You can get started and flight reviewed in a 172 (I did it in a 152). No medical required.

You will want (and the insurance company may require) some dual in your Aeronca as well. You could do it all in the Aeronca, but if you will need a bunch of practice because it's been years, knocking some of it out in the 172 won't hurt. Particularly if your purchase is some distance away and you don't want to spend a week or so at a remote location just to get up to speed.
 
Depending on how long ago your last medical was, basicmed might be an option? If so, then you're not limited to LSA.
 
So using a flight school C-172 and instructor, how does retraining work:
  • when you don't have a medical? Certainly, I can't solo a 172.
  • Can I do a BFR in a 172 without a medical?

For a BFR flight, the CFI can (and in your case, will) be the PIC for the flight, so you do not need a medical at all. Easy peasy.

If you want to *solo* one of their 172's, then that's a different and more complicated question... but a BFR just involves ground instruction and flight instruction with the CFI. For that, all you need is a credit card.
 
Hire an instructor (doesn’t need to be a CFI-S) to ride back with you in the newly purchased Champ. Refresher, flight review, and model specific training all in one.
^^^^ This.

Also, if you're buying a tail dragger, getting some tailwheel hours will help, on your plane and with insurance.

Also, also, if you're thinking about buying a type you're not familiar with some hours will be very useful. I.e. if you don't know if you'll like heel brakes, find out early.

Everything said so far is on-point too.
 
You could do it all in the Aeronca, but if you will need a bunch of practice because it's been years, knocking some of it out in the 172 won't hurt.

Except for the rental fee and an instructor to ride along. Might be more cost-effective to have the plane ferried here and pay an instructor for the time. Probably a toss-up on cost vs paying an instructor to ride back with me to build hours, get the tailwheel endorsement, and BFR out of the way.
 
Also, if you're buying a tail dragger, getting some tailwheel hours will help, on your plane and with insurance.
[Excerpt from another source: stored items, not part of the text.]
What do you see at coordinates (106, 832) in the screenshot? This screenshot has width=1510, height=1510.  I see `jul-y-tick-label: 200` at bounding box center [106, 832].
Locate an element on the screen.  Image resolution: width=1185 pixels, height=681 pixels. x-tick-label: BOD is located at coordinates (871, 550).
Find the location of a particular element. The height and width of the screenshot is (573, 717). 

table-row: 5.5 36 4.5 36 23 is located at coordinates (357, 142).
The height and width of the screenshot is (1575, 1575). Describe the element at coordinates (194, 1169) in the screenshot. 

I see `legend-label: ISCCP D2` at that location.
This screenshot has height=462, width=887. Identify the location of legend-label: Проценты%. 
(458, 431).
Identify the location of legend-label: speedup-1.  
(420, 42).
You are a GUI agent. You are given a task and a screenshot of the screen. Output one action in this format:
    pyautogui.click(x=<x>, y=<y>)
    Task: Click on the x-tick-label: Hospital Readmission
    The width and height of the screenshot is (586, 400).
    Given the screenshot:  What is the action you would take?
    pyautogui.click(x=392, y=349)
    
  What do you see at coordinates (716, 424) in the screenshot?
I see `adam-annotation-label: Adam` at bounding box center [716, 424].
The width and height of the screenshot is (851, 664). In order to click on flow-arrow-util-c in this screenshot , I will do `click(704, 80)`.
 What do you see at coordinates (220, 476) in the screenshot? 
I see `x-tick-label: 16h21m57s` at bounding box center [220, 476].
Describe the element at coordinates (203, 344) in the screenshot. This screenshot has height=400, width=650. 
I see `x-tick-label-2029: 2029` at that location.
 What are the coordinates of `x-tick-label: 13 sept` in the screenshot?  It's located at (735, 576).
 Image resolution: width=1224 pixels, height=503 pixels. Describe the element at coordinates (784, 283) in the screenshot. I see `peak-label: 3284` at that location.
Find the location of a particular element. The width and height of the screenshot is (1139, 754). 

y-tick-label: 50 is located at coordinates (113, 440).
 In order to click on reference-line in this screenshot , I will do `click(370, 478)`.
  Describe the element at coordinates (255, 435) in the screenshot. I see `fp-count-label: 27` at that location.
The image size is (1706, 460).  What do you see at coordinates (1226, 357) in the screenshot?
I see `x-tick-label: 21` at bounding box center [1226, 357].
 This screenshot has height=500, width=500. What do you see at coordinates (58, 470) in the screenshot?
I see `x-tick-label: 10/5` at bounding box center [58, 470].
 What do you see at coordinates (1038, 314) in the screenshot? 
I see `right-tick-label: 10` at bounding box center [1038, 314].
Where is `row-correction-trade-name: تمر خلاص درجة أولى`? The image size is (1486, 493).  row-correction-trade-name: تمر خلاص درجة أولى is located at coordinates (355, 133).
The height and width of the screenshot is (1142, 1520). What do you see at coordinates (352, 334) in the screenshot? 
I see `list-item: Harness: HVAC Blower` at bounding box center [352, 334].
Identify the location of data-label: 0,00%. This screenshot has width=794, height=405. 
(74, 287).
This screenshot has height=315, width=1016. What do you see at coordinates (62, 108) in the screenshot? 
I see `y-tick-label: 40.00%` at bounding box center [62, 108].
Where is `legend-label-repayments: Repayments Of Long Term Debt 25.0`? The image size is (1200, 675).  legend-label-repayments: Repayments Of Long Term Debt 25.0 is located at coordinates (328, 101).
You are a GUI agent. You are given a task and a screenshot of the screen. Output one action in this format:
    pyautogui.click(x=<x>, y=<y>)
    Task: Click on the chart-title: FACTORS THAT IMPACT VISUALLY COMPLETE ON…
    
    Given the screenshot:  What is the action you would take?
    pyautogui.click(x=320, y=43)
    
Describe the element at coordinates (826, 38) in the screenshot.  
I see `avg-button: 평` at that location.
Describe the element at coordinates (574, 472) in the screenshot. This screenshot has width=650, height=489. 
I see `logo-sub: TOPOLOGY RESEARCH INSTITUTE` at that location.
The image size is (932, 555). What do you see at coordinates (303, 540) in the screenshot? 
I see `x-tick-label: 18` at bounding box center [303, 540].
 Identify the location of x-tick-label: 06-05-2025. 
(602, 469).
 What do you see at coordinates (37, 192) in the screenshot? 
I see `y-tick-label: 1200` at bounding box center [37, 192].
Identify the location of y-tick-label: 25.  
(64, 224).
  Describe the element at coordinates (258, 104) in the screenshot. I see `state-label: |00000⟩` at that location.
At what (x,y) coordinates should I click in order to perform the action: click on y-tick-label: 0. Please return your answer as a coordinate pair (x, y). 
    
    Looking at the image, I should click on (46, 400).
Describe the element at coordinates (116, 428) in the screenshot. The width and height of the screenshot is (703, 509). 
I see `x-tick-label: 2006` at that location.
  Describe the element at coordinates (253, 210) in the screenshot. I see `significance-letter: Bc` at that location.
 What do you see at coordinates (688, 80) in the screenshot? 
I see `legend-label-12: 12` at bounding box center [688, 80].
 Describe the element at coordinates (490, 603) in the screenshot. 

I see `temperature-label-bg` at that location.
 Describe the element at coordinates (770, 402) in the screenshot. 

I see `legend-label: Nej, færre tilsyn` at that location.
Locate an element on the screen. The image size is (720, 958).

that, too. I pushed L-19s in Vietnam, but when I got my PPL, tail wheel endorsements were not required. I'd really like to find an L-19, but they're too expensive for my pocket. Still, you could do some impressive **** with 235 HP and 60 degrees of flaps on a Cessna 175 wing.
 
that, too. I pushed L-19s in Vietnam, but when I got my PPL, tail wheel endorsements were not required. I'd really like to find an L-19, but they're too expensive for my pocket. Still, you could do some impressive **** with 235 HP and 60 degrees of flaps on a Cessna 175 wing.

Just to clarify, with your L-19 time, strictly, you don't need the actual tailwheel endorsement. 61.31 (i)(2) 'grandfathers' a pilot with PIC in a tailwheel before April 15, 1991. However, if it's really been that long, the brush-up training/flight review hours you'd want will probably be equivalent to getting the actual endorsement anyway.
 
Just to clarify, with your L-19 time, strictly, you don't need the actual tailwheel endorsement. 61.31 (i)(2) 'grandfathers' a pilot with PIC in a tailwheel before April 15, 1991.

IDKT! Tnx. But ur right. I’d need a real TW refresher anyway. The L-19 is tall & narrow beast, a handful on concrete. I need something a but more docile anyway.